- PROBLEM REQUIREMENTS -
Once the line with "Task: Click the scrollbar up arrow" is found in the entries below, repeat it and each following line exactly, up to and including the line with "Image resolution: width=652". Add no other lines.
━━━ RECORDED DATA
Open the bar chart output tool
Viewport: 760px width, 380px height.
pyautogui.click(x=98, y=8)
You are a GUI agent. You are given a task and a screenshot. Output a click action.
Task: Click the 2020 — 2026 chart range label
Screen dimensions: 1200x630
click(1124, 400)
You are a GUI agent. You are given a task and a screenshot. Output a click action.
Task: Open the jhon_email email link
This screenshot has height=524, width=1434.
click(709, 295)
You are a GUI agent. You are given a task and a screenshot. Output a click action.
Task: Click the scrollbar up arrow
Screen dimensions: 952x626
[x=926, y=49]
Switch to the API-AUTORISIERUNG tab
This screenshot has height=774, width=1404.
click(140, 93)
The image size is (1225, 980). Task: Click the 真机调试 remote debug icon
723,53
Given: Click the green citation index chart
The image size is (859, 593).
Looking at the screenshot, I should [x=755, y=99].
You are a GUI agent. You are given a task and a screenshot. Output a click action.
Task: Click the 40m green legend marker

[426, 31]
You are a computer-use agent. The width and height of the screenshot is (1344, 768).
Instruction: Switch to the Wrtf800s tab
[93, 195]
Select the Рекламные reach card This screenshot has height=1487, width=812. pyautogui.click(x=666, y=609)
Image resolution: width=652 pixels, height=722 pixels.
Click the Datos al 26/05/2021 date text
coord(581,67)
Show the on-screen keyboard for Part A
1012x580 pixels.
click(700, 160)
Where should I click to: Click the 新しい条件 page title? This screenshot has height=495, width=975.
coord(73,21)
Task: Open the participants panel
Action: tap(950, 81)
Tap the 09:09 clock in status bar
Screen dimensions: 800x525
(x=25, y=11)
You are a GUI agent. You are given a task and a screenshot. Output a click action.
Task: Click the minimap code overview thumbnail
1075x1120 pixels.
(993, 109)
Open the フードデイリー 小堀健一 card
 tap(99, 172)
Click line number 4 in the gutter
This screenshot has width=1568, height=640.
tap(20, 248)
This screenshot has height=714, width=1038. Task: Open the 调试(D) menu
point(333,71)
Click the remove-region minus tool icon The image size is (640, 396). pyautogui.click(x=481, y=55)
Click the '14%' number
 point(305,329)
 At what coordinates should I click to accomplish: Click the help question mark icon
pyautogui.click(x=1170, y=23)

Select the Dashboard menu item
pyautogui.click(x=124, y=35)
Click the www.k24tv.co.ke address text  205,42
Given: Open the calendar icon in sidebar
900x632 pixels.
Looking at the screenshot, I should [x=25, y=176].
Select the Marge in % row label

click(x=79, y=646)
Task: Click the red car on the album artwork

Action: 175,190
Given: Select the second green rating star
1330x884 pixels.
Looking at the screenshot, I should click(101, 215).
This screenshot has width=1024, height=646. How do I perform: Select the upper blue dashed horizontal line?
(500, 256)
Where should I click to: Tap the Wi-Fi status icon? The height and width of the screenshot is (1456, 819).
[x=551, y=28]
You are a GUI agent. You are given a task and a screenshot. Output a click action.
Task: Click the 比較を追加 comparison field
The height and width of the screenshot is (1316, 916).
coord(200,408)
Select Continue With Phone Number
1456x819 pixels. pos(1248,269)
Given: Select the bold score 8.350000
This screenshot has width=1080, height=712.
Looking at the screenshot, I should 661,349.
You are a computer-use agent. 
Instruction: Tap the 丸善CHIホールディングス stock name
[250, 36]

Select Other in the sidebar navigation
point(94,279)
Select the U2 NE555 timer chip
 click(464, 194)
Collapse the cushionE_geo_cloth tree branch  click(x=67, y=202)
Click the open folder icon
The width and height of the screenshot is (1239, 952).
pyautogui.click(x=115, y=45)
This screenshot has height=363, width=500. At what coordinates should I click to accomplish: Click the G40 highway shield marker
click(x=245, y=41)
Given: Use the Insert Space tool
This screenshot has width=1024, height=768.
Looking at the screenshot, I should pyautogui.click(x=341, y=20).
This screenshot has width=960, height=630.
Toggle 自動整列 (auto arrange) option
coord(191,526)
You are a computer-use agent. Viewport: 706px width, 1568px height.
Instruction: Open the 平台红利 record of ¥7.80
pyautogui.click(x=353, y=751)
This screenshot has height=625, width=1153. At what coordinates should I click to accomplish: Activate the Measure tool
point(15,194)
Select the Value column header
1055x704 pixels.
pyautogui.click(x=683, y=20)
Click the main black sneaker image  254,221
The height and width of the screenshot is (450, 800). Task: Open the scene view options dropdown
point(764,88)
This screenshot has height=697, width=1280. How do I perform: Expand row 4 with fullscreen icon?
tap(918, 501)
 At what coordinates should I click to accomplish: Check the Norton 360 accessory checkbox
━━━━━━
- ANSWER TO THIS EXERCISE -
Task: Click the scrollbar up arrow
Screen dimensions: 952x626
[x=926, y=49]
Switch to the API-AUTORISIERUNG tab
This screenshot has height=774, width=1404.
click(140, 93)
The image size is (1225, 980). Task: Click the 真机调试 remote debug icon
723,53
Given: Click the green citation index chart
The image size is (859, 593).
Looking at the screenshot, I should [x=755, y=99].
You are a GUI agent. You are given a task and a screenshot. Output a click action.
Task: Click the 40m green legend marker

[426, 31]
You are a computer-use agent. The width and height of the screenshot is (1344, 768).
Instruction: Switch to the Wrtf800s tab
[93, 195]
Select the Рекламные reach card This screenshot has height=1487, width=812. pyautogui.click(x=666, y=609)
Image resolution: width=652 pixels, height=722 pixels.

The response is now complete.